*EXERCISE OBJECTIVE*. In the entries below, identify every line with the string "will" and copy it.

*PROVIDED DATA*.
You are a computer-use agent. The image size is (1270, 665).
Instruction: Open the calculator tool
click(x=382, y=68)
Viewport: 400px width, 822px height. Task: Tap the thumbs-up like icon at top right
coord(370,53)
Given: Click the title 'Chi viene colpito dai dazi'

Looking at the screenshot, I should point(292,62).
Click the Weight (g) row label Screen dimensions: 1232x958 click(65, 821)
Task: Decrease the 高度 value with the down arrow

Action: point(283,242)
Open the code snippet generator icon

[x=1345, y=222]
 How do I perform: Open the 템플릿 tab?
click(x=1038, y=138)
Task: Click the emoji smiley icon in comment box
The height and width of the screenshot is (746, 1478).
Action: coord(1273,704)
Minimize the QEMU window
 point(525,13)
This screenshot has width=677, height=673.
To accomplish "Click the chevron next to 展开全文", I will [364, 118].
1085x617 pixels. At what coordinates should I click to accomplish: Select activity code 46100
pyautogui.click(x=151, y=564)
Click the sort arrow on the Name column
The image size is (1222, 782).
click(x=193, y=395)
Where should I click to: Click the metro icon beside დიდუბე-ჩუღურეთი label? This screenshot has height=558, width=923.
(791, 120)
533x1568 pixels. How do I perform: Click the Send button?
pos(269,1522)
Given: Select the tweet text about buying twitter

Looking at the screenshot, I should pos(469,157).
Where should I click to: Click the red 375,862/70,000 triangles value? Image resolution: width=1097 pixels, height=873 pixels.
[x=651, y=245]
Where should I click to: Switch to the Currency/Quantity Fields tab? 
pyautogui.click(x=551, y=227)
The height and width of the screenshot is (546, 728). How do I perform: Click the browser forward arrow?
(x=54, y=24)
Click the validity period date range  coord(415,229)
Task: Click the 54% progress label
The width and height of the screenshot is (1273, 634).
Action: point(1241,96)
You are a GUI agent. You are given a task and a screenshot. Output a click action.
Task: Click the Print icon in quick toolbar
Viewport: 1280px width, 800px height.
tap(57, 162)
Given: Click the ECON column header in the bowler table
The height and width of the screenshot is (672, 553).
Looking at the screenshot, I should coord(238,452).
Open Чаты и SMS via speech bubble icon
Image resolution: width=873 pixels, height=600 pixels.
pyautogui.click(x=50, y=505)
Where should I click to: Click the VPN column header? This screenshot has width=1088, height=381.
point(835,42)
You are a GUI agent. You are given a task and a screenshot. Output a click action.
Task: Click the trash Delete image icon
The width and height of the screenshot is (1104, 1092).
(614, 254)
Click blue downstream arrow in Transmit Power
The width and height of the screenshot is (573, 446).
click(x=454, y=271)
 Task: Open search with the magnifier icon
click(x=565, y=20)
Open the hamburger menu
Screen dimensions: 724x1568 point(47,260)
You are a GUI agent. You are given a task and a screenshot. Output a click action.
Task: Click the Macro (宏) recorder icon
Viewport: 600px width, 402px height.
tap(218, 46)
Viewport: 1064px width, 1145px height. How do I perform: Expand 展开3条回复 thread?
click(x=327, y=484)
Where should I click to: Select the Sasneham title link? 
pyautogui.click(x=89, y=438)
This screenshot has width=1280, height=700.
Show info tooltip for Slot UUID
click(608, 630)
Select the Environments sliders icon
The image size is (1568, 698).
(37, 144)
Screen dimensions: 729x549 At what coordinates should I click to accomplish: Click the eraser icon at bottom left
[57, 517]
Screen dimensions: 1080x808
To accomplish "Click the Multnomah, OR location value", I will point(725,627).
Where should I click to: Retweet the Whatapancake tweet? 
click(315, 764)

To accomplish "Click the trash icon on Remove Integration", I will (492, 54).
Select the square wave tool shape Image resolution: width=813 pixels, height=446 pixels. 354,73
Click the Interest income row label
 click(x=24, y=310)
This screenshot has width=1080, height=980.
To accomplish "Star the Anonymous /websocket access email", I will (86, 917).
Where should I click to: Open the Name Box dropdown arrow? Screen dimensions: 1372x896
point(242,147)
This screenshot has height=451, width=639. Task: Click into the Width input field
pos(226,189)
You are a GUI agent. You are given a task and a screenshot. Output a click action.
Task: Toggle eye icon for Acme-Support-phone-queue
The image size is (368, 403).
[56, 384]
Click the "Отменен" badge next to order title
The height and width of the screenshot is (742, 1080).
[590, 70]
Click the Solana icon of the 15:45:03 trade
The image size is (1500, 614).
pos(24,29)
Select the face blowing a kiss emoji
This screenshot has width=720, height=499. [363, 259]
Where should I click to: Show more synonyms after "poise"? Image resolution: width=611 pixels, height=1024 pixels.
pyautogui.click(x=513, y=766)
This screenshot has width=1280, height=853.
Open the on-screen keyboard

*WRITTEN SOLUTION*.
To accomplish "Click the chevron next to 展开全文", I will [364, 118].
To accomplish "Click the Multnomah, OR location value", I will point(725,627).
To accomplish "Click the trash icon on Remove Integration", I will (492, 54).
To accomplish "Star the Anonymous /websocket access email", I will (86, 917).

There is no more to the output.